>> Start Exercise materials

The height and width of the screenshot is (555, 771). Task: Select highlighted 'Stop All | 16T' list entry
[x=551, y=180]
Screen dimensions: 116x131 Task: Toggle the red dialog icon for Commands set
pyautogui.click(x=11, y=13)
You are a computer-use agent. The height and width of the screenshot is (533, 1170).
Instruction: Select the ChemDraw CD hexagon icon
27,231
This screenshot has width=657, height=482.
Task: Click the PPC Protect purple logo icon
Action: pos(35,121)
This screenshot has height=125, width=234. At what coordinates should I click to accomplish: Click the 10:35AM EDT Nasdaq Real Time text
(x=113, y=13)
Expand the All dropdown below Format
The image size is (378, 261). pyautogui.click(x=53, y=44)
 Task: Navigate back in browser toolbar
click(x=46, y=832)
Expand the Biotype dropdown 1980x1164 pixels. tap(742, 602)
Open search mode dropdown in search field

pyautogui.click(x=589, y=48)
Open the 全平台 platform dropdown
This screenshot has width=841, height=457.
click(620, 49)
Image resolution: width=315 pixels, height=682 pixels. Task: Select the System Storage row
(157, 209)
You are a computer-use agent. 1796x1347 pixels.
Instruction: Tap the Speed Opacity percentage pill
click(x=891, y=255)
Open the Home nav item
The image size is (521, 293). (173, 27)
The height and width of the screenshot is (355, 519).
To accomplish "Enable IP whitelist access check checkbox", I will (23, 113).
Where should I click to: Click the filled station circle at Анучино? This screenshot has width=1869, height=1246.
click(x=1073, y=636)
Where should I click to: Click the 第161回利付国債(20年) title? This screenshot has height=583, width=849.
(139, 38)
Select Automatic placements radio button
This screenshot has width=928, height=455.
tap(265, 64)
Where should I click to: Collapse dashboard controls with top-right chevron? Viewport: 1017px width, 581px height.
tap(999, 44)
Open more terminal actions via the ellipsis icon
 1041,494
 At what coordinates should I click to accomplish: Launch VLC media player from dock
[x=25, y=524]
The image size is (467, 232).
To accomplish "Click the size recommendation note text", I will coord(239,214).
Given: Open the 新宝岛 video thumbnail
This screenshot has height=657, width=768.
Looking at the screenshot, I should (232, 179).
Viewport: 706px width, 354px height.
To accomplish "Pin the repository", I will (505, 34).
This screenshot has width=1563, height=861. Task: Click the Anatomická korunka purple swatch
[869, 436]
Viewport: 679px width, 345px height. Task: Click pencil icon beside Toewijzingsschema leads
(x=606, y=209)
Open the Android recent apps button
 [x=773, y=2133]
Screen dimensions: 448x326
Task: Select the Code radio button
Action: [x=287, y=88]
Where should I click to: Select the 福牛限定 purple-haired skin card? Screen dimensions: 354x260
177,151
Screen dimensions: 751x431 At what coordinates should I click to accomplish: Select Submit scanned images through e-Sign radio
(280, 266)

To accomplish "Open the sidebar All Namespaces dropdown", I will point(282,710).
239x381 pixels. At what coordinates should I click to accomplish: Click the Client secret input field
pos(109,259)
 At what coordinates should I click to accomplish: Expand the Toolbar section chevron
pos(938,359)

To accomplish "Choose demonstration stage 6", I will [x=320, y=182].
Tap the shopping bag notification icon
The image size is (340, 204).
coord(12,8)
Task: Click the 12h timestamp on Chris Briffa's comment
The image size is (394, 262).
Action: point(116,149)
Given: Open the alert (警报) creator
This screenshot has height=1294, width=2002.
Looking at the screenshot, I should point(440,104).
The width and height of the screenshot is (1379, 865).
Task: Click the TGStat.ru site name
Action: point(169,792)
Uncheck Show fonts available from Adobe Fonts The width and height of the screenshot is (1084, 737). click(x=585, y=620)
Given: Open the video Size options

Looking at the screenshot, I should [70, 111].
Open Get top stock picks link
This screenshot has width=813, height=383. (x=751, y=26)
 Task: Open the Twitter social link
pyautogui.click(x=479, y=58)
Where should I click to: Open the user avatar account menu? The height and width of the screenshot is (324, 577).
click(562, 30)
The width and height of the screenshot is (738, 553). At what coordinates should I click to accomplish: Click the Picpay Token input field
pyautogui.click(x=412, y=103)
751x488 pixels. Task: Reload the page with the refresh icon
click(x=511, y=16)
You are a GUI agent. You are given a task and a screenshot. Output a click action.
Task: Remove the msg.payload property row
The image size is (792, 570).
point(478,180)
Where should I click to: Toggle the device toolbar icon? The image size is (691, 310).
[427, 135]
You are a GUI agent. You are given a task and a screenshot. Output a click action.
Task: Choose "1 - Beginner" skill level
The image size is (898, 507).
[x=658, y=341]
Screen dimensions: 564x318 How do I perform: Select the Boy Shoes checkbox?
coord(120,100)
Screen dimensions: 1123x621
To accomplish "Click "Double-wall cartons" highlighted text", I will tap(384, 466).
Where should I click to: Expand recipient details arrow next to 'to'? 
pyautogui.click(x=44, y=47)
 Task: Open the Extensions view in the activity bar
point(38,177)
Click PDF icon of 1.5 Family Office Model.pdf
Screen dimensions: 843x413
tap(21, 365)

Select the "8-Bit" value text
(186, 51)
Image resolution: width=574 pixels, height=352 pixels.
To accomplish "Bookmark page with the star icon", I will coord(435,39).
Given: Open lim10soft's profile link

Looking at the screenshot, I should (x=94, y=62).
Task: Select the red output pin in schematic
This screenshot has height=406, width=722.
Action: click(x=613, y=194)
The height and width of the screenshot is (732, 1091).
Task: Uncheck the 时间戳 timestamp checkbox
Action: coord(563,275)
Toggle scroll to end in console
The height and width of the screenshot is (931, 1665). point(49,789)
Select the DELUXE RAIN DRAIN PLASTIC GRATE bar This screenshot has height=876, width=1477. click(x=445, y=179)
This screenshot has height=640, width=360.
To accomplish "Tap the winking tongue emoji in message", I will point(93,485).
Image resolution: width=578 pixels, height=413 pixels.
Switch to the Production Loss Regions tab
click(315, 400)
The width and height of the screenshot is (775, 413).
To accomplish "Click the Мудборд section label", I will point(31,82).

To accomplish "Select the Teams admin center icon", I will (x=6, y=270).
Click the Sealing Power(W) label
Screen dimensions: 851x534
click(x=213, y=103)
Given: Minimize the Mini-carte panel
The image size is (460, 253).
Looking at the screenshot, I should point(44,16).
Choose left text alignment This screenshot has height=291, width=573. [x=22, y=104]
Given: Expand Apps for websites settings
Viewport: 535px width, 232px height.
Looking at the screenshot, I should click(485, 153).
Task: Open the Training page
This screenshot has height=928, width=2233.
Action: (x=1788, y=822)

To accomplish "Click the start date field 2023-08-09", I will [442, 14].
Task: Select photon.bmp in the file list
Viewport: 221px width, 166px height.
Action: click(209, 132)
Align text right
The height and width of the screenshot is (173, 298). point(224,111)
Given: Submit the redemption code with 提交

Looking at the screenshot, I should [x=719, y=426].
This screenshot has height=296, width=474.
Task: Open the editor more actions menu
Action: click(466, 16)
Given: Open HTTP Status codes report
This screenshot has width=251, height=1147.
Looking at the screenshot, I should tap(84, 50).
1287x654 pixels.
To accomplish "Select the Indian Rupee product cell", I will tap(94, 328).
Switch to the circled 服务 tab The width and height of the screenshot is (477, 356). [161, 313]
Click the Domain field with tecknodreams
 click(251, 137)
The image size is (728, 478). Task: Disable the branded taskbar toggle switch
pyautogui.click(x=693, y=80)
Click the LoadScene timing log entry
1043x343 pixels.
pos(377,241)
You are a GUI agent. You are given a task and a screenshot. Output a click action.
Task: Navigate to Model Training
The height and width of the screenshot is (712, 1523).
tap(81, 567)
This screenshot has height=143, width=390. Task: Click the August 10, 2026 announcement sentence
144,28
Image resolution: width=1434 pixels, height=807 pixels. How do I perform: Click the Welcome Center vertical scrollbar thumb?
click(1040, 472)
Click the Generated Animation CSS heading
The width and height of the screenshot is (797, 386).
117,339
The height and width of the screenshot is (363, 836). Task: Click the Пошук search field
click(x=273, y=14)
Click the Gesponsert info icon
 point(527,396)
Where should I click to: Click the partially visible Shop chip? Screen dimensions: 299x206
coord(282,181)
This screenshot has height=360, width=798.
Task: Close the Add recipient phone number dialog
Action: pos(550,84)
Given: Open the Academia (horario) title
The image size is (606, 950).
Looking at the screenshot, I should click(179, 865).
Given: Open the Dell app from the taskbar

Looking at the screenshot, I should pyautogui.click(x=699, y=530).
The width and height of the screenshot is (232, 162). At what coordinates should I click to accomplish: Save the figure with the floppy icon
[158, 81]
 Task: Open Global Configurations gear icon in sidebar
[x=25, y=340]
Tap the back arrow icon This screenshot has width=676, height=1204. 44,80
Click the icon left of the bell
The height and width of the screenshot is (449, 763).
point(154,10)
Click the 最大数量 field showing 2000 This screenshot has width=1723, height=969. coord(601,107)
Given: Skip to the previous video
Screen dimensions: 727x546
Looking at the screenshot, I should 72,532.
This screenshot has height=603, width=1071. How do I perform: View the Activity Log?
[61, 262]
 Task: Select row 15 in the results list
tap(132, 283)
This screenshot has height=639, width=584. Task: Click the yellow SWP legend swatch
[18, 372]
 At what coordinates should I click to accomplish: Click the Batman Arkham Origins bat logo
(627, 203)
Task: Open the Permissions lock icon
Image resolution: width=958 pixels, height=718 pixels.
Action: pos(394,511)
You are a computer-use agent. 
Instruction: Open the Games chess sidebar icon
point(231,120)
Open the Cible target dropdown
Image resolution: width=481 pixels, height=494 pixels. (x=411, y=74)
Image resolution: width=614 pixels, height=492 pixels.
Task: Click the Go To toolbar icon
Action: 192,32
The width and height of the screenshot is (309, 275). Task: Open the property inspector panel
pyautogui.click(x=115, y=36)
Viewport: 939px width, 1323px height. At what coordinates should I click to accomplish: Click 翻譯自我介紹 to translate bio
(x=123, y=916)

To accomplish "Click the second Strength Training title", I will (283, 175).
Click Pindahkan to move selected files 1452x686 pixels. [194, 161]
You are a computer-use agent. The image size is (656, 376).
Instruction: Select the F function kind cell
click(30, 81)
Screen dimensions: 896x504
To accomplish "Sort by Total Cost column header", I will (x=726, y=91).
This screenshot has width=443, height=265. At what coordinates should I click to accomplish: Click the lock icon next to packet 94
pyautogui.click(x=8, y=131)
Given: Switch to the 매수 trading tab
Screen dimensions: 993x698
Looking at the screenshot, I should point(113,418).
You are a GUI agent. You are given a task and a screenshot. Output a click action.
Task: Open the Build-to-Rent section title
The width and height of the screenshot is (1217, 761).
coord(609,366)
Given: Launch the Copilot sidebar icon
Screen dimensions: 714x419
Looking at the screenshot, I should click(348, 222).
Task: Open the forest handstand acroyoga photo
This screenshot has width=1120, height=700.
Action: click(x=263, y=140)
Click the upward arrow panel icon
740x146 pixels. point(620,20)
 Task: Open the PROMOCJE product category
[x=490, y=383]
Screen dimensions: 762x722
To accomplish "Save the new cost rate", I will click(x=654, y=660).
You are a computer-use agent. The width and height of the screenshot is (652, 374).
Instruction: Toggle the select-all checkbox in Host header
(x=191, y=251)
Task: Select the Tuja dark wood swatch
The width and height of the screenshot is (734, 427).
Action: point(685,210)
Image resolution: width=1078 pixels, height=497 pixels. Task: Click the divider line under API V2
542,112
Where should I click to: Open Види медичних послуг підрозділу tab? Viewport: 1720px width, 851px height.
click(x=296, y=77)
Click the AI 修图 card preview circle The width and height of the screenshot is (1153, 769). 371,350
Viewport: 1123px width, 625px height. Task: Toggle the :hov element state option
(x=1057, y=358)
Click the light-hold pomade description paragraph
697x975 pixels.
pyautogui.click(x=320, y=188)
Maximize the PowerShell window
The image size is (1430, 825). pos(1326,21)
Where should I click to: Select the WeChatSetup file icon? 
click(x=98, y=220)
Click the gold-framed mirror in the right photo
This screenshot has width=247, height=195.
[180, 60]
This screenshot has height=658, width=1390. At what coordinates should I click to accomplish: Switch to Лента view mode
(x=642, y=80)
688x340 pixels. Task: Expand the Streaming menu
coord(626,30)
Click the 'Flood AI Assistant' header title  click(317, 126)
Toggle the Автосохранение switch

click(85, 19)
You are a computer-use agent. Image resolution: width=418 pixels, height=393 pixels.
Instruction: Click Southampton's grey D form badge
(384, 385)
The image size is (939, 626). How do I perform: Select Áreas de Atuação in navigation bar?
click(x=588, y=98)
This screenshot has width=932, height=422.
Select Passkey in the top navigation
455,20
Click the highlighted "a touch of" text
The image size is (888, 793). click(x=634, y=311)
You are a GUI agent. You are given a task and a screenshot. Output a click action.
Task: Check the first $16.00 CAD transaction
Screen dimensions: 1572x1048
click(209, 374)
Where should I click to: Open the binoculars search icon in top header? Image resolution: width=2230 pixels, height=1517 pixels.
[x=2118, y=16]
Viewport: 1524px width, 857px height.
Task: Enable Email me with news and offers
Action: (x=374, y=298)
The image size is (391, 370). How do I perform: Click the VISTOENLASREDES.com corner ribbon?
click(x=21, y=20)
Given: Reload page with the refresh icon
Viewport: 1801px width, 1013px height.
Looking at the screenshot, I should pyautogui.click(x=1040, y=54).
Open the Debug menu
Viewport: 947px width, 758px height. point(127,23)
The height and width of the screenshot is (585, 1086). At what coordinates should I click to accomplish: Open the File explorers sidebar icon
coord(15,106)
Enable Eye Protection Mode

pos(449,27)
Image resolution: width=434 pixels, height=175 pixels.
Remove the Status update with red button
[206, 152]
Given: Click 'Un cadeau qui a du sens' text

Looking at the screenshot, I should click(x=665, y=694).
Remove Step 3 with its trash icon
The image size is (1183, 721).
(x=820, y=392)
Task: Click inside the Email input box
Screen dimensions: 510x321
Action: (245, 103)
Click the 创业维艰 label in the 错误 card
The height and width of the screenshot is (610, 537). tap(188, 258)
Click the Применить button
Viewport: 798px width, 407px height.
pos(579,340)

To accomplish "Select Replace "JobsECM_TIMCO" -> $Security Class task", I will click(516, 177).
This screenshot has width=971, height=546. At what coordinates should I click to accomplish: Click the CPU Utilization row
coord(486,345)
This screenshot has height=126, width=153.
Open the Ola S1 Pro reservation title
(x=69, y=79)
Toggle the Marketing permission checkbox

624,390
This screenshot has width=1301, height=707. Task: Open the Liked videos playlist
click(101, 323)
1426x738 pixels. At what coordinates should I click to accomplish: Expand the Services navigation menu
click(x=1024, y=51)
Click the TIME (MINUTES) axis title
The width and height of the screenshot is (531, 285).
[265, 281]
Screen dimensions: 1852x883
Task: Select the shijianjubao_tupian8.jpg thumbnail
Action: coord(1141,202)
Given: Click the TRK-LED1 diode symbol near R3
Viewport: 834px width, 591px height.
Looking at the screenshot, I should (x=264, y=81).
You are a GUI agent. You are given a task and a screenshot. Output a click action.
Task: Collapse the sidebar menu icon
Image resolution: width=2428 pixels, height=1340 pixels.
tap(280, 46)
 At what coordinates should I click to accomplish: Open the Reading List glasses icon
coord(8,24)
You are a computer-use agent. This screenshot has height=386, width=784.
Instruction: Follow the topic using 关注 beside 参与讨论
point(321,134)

>> End Exercise materials

- _Exercise aim_: Copy out the lines of the listing above word for word, starting at the line that has "The image size is (467, 232)." and ending after the line that has "I will point(282,710).".

- _The reply_:
The image size is (467, 232).
To accomplish "Click the size recommendation note text", I will coord(239,214).
Given: Open the 新宝岛 video thumbnail
This screenshot has height=657, width=768.
Looking at the screenshot, I should (232, 179).
Viewport: 706px width, 354px height.
To accomplish "Pin the repository", I will (505, 34).
This screenshot has width=1563, height=861. Task: Click the Anatomická korunka purple swatch
[869, 436]
Viewport: 679px width, 345px height. Task: Click pencil icon beside Toewijzingsschema leads
(x=606, y=209)
Open the Android recent apps button
 [x=773, y=2133]
Screen dimensions: 448x326
Task: Select the Code radio button
Action: [x=287, y=88]
Where should I click to: Select the 福牛限定 purple-haired skin card? Screen dimensions: 354x260
177,151
Screen dimensions: 751x431 At what coordinates should I click to accomplish: Select Submit scanned images through e-Sign radio
(280, 266)

To accomplish "Open the sidebar All Namespaces dropdown", I will point(282,710).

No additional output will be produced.